Or maybe just a two-hundred-year-old building. It was one of those French Quarter things. The buildings had been around … forever.
But there was a big difference between my aunt’s shop and the Garden District mansion where the rooms were always cold, piles of ashes and corn dotted the floor—and Jessica’s life had come to a terrifying fork in the road.
“My point exactly,” Victoria was saying. “Can you imagine all the people who died here? All the spirits that could still be around?”
I glanced away, toward the raindrops sliding down the front windows. Before signing papers, Aunt Sara had compiled a history on the narrow, three-story structure. Built by a sugar baron in the 1800s, the then-lavish mansion had been a part-time home for his socialite wife. Over the years the building had been turned into a boardinghouse, a restaurant, even serving a tenure as a brothel.
People had been born here—and yeah, they’d died—exactly like everywhere else in a city as old as New Orleans. People were born. People died. Everywhere, all the time. No big deal.
“You’re doing it again,” Victoria said.
I turned back to her. “Doing what?”
“What you always do when you start wondering what’s possible—you’re rubbing your mom’s dragonfly.”
I had no memory of lifting my hand.
“Please.” Her voice was quieter than before. “I’d think you of all people would want to explore what else is out there.”
I did. That was the problem. I … did.
But ever since last fall, every time I asked my aunt about my abilities, she got all quiet, and every time I talked to Chase about my dreams, I could feel him pull back. Maybe only for a second or two. Maybe only a fraction. It was almost as if he was afraid of what I would see next.
But it was obvious what had gone down with Jessica still lingered between us.
But Victoria … I’d told her everything, even things my gran had warned me to never speak of. I’d shared my dreams, my mistakes. She even knew about the guy who’d dragged me from the river and given me his breath, only to vanish a few hours later.
Dylan.
“Come on, Trin,” Victoria said from behind me. “What can it hurt?”
Slowly I turned, my breath jamming in my throat just as it had that night we’d stepped into the darkness of the abandoned mansion. Open door number one, I remembered thinking; open door number two.
Life was about choices.
Months had gone by. Nothing else had happened. Nothing too freaky, anyway. Just dreams. Chase and I were—
I didn’t know what we were. But we were more than we’d been before and when he smiled at me, when he touched me, my heart sang.
It was time to let go of the past. It was time to realize dreams could be just dreams, and games could be just games.
Victoria was right.
What could it hurt?
*   *   *
Ten minutes later, she scattered white granules around my aunt’s worktable.
“What’s that? Sugar?”
“Sea salt.” One circle complete, she started a second. “Julian says it’ll keep bad spirits away.”

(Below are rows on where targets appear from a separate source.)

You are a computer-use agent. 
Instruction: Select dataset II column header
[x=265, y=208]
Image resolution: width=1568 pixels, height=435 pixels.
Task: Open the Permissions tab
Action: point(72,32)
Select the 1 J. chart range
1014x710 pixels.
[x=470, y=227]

He would know. Secret powers and hidden ability were his thing—which in a city like New Orleans, made him a rock star.
“Go ahead and light the candle,” she instructed.
Outside the rain slashed in unrelenting sheets. Everyone said this was normal, but for me, winter meant snow.
“He recommended sage,” Victoria said as I extended my aunt’s Zippo. “It’s supposed to be cleansing.”
Candle lit, I stepped back. With the windows closed and the space heater off, the flame flashed high, shooting little white sparks as it burned through the wax.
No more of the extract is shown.